**DOCUMENT:**
━━━━━━━━━━
A good example is the transition of IT management from focus on IT systems to managing IT services. Having started around the year 2000, this change in the view of management enabled pioneers to gain significant competitive advantages. Successfully adopted by the leaders, emerging management practices became so-called best practices; and some of the best practices evolved further to generally accepted good practices, and even contributed to industry standards. Of course, some organizations did not use the best practices or standards in their work: not all spheres of economy were significantly IT-dependent in those days.
Fig. 1.1 Emergence and use of new practices
Let us look at IT service management, for example. In the 1980s, the idea to provide value from information technology in the form of services and to organize IT activities in the form of processes arose. Certain European companies became pioneers, developing new practices in organizing work and approaches to solving management problems. Some of the practices, such as introduction of a Service Desk; distinction between incidents and problems; managed and controlled processing of IT infrastructure changes, etc., were formulated in 2000-2001 in key publications such as ITIL® (it used to stand for IT Infrastructure library in those days)1. This allowed them to move into the category of best practices, and not only leading organizations, but also the ‘followers’ started using them. Eventually, in the year 2002 BS 15000-1:2002, the first standard for IT service management was published, which established a certain norm to be followed by those who seek to build a coherent IT service management system. That said, practices, publications and standards do not stop developing:
Fig. 1.2 Development of practices
Similar dynamics can be observed now in Agile software development. However, the revolution that is brewing here affects a larger area than software development alone and the scale of the consequences may be on the same level as that of ITSM.
New, emerging practices have been labelled ‘DevOps’ (Development + Operations), which is as far from the intended meaning as ITIL® is far from the concept of ‘library’, and today’s COBIT from control objectives.
While publishing COBIT 5 in 2012, the copyright holder pointed out that, even though originally COBIT was an abbreviation of ‘Control Objectives for Information and Related Technology’, now it is a just proper name2.
ITIL® custodian since 2013, AXELOS Limited has made similar comments about ITIL®.
DevOps experts, who were the originators of this movement, acknowledge the limited nature of the name, calling to use more accurate in their opinion ‘BizDevOps’, ‘DevSecOps’ and the like. However, the probability of changing the name is now insignificant.
So, the DevOps phenomenon is worth studying. To understand fully the essence of DevOps, it is necessary to consider the background of both the idea and the movement associated with it.
One could argue that DevOps appeared due to two factors: wide adoption of agile software development methods and of management of IT infrastructure as a program code. Let’s look at each of them.
At the end of the 20th century, the dominant methodology of software development was the so-called ‘waterfall model’: sequential execution of predetermined stages, each of which takes significant time and ends with the achievement of previously agreed results; transition to the next stage in many cases occurs only after the previous stage is fully and formally completed. An additional distinguishing feature of this model is the functional specialization of the people involved at each stage: analysts, architects, developers, testers, and so on.
When developing large information systems of pre-defined functionality and with no or limited requirements for fast delivery of the product, this model enables creation of highquality products, combined with effective and detailed cost control.
━━━━━━━━━━
**RECORDS:**
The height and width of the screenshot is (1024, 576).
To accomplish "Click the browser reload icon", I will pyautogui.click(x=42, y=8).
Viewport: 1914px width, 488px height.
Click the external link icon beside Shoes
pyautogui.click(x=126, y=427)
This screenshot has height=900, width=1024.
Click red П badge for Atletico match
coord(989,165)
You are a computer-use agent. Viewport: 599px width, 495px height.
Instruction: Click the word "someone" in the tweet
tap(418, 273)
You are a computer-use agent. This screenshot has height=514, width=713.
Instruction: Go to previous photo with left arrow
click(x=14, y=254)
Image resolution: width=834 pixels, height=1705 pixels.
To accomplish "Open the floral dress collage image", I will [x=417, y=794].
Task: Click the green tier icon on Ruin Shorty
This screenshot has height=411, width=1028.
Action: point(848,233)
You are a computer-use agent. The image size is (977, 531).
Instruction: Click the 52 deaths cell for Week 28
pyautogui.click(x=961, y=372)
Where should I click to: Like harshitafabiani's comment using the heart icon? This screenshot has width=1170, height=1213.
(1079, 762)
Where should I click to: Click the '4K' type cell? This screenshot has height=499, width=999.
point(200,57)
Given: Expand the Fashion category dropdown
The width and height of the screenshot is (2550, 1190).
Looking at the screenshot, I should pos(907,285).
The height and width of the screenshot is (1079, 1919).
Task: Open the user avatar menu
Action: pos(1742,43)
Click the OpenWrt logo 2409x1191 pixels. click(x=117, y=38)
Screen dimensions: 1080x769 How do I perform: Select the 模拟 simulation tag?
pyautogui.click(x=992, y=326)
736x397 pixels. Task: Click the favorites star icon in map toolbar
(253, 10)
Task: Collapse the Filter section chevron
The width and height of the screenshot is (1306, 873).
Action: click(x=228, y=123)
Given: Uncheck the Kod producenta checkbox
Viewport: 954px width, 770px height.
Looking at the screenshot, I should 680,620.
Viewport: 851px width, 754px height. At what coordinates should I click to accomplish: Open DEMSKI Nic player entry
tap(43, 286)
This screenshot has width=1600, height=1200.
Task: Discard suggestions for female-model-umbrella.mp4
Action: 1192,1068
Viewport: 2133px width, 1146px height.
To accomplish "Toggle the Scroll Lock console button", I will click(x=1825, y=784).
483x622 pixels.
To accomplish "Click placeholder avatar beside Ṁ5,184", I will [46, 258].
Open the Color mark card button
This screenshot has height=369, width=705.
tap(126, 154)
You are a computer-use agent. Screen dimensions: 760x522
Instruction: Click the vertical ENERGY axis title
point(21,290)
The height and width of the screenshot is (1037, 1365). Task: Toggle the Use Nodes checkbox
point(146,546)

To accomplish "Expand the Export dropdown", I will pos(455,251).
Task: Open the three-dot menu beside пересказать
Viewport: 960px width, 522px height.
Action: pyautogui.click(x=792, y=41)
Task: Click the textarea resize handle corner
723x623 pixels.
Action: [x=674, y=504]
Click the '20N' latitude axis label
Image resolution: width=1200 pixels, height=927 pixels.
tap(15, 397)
━━━━━━━━━━
**PARTS OF THE EXERCISE:**
(a) List every role that the passage on DevOps origins names as a functional specialization of the people involved in the waterfall model.
(b) Carry the passage on DevOps origins further, picking up right after its last sentence.

**RESPONSES IN ORDER:**
(a) analysts, architects, developers, testers

(b)
However, at the end of the 1990s, with the rapid growth of Internet technologies and web programming, downsides of the waterfall model started to affect interaction and understanding between information systems customers (internal or external business) and providers (internal or external software developers). Indeed, emerging market opportunities available for business customers required rapid launches (within a few months) of new products to the market. However, a typical development cycle from the beginning of the project to the first working prototype could take from six to 18 months; up to 2-3 years in larger enterprises. In addition, with the emergence of previously unknown but potentially promising market opportunities, customer requirements could change in the course of the development, which was extremely difficult to take into account without extending the deadlines, or reducing the quality of the product.
Fig. 1.3 An example of a waterfall software development model
Fig. 1.4 Classical pyramid of the project management constraints
Thus, tension was building up between customers and providers; between the core business and software developers. Innovative approaches to programming were the answer to this challenge. Ken Schwaber published several books about Scrum3. Kent Beck published a book on extreme programming, or XP4. However, the effect of the application of these new ideas was moderate, mainly because it was focused on just one of the stages of the software development cycle — the actual programming, while the problem was wider. The end-to-end software development cycle needed to be simplified and speeded up.
In 2001, Schwaber and Beck, along with fifteen other experts, met up to discuss the existing problems and to work out a solution. The outcome of the meeting was the so-called Agile Manifesto. It was designed to bridge the gap between business and software developers. One of the manifesto’s authors, Robert C. Martin, explains5:
‘Trust between developers and business can emerge and develop when the right disciplines and the right minimum process are used. Business will start to trust the developers, instead of thinking that they are lazy, corrupt, nasty creatures, and the developers will start to pay attention to business and realize that they are reasonable and rational beings, rather than someone from another planet.’
The subsequent developing and adoption of agile methods by the community of programmers and project managers greatly accelerated and restructured software development.
Agile Manifesto6
We are uncovering better ways of developing software by doing it and helping others do it. Through this work, we have come to value:
Individuals and interactions
over
processes and tools
Working software
over
comprehensive documentation
Customer collaboration
over
contract negotiation
Responding to change
over
following a plan
That is, while there is value in the items on the right side, we value the items on the left more.
We follow these principles:
1. Our highest priority is to satisfy the customer through early and continuous delivery of valuable software.
2. Welcome changing requirements, even late in development. Agile processes harness change for the customer’s competitive advantage.
3. Deliver working software frequently, from a couple of weeks to a couple of months, with a preference to the shorter timescale.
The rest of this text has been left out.